Suzanne Spunner engages with the work of Darwin’s Tracks Dance Collective

Suzanne Spunner is a Darwin playwright and dramaturg.

TRACKS, the Darwin based dance collective, grew out of the dance development program at Browns Mart Community Arts under the direction of dance officers Sarah Calver and David McMicken. Last year it acquired its own name and consolidated its direction. TRACKS functions as a part-time innovative dance company and full-time community dance program supported by the Northern Territory Office of the Arts and the Performing Arts Board of the Australia Council.

The community it serves is broad in dimension and geography. In Darwin TRACKS runs classes for adults and teenagers, and a program with a 50-plus group, The Grey Panthers, as well as workshops with Corrugated Iron Youth Theatre. It also provides choreographic support for Darwin Theatre Company productions and directs Gathering Ground, an annual community dance event at Browns Mart, which brings together the diversity of dance in the town. Its activities outside Darwin are focused on Aboriginal communities, in particular Lajamanu.

This year TRACKS has staged a Darwin season of their work Boundaries and Beyond and taken it on tour to remote communities in the Territory, and just completed a five week residency at Yipirinya School in Alice Springs. In September, they are remounting My House, a dance theatre performance project in conjunction with Corrugated Iron Youth Theatre for a Darwin season and a tour across northern Western Australia in September. To finish off the year TRACKS will direct a cabaret show with the Grey Panthers.

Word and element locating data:
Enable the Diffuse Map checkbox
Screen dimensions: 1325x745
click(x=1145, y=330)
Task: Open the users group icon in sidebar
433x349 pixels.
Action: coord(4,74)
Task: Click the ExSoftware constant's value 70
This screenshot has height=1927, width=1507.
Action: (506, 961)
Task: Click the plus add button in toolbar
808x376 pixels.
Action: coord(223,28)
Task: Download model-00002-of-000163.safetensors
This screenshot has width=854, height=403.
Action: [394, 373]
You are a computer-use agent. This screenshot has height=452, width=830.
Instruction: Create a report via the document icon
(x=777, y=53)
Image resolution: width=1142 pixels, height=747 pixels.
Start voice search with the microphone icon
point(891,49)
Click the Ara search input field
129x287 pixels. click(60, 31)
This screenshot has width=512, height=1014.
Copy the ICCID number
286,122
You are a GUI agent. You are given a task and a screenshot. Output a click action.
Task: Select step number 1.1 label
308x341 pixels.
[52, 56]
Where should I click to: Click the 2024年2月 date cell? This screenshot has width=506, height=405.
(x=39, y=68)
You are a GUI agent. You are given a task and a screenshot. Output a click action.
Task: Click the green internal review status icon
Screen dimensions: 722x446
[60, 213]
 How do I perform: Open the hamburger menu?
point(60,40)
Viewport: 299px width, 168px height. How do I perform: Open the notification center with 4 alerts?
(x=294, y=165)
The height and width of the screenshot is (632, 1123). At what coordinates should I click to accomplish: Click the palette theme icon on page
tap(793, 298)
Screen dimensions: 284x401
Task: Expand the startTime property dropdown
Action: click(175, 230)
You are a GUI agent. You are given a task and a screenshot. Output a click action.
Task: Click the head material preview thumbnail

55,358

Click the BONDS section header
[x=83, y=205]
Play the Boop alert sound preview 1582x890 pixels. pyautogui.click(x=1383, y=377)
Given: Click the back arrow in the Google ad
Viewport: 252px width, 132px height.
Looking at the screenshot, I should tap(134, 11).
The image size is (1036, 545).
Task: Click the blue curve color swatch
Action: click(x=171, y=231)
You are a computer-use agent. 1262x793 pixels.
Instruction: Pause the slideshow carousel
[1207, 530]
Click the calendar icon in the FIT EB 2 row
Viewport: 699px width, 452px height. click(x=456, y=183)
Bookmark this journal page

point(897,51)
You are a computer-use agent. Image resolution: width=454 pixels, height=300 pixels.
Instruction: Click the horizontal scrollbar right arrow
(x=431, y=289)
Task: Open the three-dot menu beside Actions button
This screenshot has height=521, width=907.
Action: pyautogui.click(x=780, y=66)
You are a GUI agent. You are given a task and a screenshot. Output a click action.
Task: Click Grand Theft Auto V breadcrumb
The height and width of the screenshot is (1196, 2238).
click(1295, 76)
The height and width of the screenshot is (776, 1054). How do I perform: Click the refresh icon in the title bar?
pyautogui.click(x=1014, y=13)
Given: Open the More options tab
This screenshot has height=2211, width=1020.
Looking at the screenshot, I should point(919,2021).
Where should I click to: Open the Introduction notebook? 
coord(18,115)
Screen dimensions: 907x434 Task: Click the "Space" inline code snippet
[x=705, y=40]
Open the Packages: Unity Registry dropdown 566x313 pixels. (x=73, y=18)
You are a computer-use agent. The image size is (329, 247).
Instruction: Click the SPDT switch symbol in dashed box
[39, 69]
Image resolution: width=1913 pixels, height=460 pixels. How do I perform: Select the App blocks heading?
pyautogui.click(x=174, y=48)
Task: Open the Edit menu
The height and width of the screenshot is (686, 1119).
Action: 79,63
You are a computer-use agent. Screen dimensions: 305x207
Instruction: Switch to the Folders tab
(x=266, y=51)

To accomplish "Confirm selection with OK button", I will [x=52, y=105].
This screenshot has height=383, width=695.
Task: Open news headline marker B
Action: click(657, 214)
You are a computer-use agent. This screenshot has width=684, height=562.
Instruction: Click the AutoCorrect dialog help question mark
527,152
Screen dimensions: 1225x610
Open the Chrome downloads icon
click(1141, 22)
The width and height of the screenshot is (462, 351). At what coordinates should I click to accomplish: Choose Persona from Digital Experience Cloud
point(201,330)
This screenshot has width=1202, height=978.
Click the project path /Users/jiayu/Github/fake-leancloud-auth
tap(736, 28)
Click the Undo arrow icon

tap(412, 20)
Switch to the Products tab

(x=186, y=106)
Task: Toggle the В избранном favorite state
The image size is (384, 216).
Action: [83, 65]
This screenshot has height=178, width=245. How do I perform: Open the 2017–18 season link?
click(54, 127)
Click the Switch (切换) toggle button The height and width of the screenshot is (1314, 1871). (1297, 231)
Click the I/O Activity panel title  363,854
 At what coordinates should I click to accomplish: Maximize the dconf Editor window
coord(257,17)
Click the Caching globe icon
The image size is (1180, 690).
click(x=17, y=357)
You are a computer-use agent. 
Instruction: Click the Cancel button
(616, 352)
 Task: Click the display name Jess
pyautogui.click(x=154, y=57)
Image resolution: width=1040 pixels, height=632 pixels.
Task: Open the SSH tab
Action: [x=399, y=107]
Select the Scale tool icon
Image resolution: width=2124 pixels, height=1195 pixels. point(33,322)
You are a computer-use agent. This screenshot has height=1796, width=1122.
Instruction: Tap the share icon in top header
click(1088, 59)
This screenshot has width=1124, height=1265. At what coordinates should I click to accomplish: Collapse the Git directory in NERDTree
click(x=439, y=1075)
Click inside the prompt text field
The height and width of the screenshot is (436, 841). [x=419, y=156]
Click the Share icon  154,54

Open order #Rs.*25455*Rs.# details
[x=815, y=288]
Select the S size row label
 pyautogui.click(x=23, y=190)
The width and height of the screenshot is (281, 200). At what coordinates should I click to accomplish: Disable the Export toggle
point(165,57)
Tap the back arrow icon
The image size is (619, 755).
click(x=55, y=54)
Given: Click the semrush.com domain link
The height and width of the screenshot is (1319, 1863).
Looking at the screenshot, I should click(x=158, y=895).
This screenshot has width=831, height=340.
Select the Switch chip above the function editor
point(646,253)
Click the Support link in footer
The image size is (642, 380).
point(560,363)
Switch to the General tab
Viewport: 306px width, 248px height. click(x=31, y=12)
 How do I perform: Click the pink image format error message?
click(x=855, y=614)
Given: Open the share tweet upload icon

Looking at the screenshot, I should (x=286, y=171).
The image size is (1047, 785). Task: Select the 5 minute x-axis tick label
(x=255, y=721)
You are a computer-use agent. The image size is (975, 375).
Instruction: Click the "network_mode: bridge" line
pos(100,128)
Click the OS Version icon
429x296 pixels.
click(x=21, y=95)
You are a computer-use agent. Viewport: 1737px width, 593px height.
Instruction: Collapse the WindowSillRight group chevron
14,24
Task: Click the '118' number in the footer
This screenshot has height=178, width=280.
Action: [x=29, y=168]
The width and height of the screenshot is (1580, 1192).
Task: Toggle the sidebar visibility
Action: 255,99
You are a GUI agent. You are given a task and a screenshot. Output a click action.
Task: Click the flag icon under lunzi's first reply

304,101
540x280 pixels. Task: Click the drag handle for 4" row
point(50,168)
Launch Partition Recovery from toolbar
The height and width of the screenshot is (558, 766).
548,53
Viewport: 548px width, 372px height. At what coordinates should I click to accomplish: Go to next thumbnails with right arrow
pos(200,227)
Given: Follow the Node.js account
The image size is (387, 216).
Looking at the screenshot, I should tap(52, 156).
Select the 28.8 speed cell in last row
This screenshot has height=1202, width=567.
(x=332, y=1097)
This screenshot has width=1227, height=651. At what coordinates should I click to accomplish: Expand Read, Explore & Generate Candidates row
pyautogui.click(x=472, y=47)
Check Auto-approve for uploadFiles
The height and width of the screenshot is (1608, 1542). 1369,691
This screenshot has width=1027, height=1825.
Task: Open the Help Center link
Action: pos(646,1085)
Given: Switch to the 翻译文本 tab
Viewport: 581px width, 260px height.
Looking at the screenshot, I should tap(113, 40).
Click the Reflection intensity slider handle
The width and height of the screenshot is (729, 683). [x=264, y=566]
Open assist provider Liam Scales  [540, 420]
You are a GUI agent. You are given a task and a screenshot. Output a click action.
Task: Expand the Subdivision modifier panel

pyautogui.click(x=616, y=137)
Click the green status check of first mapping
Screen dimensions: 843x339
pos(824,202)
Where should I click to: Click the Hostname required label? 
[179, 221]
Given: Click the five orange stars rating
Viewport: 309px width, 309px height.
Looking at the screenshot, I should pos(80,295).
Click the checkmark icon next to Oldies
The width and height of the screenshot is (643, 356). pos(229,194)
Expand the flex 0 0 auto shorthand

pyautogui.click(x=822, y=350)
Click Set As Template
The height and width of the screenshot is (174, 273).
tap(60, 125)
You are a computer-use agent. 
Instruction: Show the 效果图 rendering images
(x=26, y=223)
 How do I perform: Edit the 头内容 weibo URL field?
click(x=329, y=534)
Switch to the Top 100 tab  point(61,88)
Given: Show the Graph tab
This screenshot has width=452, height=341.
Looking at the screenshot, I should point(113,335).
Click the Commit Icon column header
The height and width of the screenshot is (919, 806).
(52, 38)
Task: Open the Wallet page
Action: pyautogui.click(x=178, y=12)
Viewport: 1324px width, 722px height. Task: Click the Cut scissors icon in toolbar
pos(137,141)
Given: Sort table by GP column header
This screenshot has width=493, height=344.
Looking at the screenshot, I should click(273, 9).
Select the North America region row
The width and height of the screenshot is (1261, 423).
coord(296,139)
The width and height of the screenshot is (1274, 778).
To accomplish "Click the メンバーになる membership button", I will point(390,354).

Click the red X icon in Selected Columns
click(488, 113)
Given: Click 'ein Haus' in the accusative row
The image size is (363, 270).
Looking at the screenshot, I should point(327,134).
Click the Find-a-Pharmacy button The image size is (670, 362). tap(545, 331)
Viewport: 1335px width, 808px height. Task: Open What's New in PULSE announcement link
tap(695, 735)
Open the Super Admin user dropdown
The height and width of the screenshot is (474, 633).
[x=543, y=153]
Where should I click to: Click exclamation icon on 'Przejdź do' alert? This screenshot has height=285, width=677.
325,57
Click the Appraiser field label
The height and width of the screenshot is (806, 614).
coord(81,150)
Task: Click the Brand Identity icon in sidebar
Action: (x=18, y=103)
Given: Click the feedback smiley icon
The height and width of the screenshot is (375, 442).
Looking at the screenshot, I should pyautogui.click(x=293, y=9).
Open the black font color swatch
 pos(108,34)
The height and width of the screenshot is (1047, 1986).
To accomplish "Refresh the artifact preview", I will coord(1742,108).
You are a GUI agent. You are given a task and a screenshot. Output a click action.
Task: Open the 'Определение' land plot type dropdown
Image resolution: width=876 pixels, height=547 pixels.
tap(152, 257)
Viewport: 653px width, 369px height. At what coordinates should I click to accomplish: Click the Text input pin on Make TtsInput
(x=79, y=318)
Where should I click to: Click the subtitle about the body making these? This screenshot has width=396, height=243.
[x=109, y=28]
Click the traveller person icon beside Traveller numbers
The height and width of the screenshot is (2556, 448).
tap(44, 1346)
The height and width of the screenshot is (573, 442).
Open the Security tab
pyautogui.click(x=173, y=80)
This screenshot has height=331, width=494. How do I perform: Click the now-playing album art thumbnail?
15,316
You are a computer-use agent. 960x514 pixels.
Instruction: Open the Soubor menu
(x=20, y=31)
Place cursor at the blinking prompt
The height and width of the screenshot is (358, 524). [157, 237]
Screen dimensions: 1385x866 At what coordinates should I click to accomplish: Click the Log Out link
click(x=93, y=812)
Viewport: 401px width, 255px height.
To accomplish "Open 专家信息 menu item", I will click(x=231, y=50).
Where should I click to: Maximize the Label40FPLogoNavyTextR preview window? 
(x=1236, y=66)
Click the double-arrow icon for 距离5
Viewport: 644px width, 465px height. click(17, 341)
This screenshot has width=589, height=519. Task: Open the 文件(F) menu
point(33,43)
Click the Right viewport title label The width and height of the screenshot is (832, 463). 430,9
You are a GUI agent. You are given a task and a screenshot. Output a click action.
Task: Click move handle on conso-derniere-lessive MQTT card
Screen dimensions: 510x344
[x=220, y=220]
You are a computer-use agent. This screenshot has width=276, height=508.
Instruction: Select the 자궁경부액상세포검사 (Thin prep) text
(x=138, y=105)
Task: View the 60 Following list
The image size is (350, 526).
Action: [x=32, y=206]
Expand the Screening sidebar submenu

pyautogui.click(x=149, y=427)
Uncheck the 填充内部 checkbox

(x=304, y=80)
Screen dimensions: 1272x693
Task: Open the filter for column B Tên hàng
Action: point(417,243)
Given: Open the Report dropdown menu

Exercise set:
**1.** According to the article on TRACKS, which Aboriginal community is the particular focus of the collective's activities outside Darwin?
**2.** Rewrite the TRACKS article from "This year TRACKS" up to and including "the Grey Panthers.", putting "six week" in place of "five week".

Answers given:
**1.** Lajamanu.

**2.**
This year TRACKS has staged a Darwin season of their work Boundaries and Beyond and taken it on tour to remote communities in the Territory, and just completed a six week residency at Yipirinya School in Alice Springs. In September, they are remounting My House, a dance theatre performance project in conjunction with Corrugated Iron Youth Theatre for a Darwin season and a tour across northern Western Australia in September. To finish off the year TRACKS will direct a cabaret show with the Grey Panthers.